Altrecht mental health Centre, Utrecht, the Netherlands.
University medical center Utrecht, departement of psychiatry, Utrecht, the Netherlands.
J Affect Disord. 2020 Jun 15;271:169-177. doi: 10.1016/j.jad.2020.03.081. Epub 2020 Apr 18.
The predictive accuracy of suicidal behaviour has not improved over the last decades. We aimed to explore the potential of machine learning to predict future suicidal behaviour using population-based longitudinal data.

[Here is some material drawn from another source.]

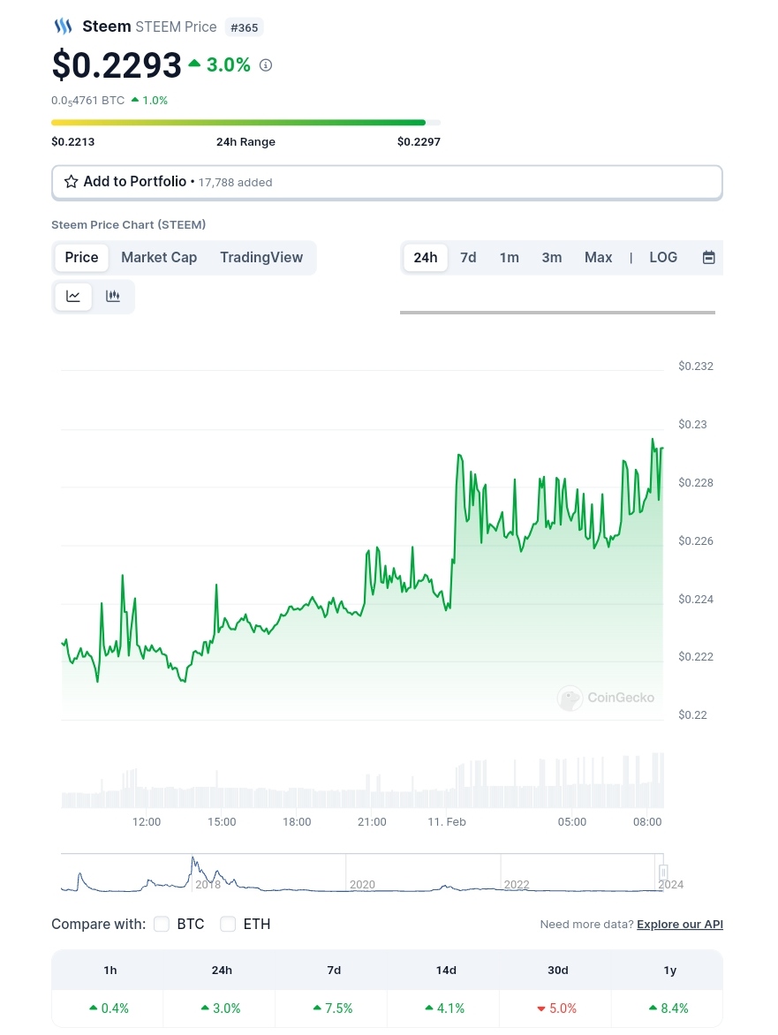
Task: Enable the BTC comparison checkbox
Action: [x=162, y=924]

Baseline risk data assessed within the Scottish wellbeing study, in which 3508 young adults (18-34 years) completed a battery of psychological measures, were used to predict both suicide ideation and suicide attempts at one-year follow-up. The performance of the following algorithms was compared: regular logistic regression, K-nearest neighbors, classification tree, random forests, gradient boosting and support vector machine.
At one year follow up, 2428 respondents (71%) finished the second assessment. 336 respondents (14%) reported suicide ideation between baseline and follow up, and 50 (2%) reported a suicide attempt. All performance metrics were highly similar across methods. The random forest algorithm was the best algorithm to predict suicide ideation (AUC 0.83, PPV 0.52, BA 0.74) and the gradient boosting to predict suicide attempt (AUC 0.80, PPV 0.10, BA 0.69).
The number of respondents with suicidal behaviour at follow up was small. We only had data on psychological risk factors, limiting the potential of the more complex machine learning algorithms to outperform regular logistical regression.
When applied to population-based longitudinal data containing multiple psychological measurements, machine learning techniques did not significantly improve the predictive accuracy of suicidal behaviour. Adding more detailed data on for example employment, education or previous health care uptake, might result in better performance of machine learning over regular logistical regression.
在过去的几十年中,自杀行为的预测准确性并没有提高。我们旨在探索使用基于人群的纵向数据,通过机器学习预测未来自杀行为的潜力。
使用苏格兰幸福感研究中的基线风险数据,该研究共纳入 3508 名 18-34 岁的年轻人,完成了一系列心理测量,用于预测一年随访时的自杀意念和自杀企图。比较了以下算法的性能:常规逻辑回归、K-最近邻、分类树、随机森林、梯度提升和支持向量机。
在一年随访时,2428 名受访者(71%)完成了第二次评估。336 名受访者(14%)在基线和随访之间报告了自杀意念,50 名(2%)报告了自杀企图。所有性能指标在各种方法之间都非常相似。随机森林算法是预测自杀意念的最佳算法(AUC 0.83、PPV 0.52、BA 0.74),梯度提升是预测自杀企图的最佳算法(AUC 0.80、PPV 0.10、BA 0.69)。
随访时自杀行为的受访者数量较少。我们仅拥有心理风险因素的数据,限制了更复杂的机器学习算法超过常规逻辑回归的潜力。
当应用于包含多个心理测量的基于人群的纵向数据时,机器学习技术并未显著提高自杀行为的预测准确性。添加更详细的数据,例如就业、教育或以前的医疗保健利用率,可能会导致机器学习相对于常规逻辑回归的性能更好。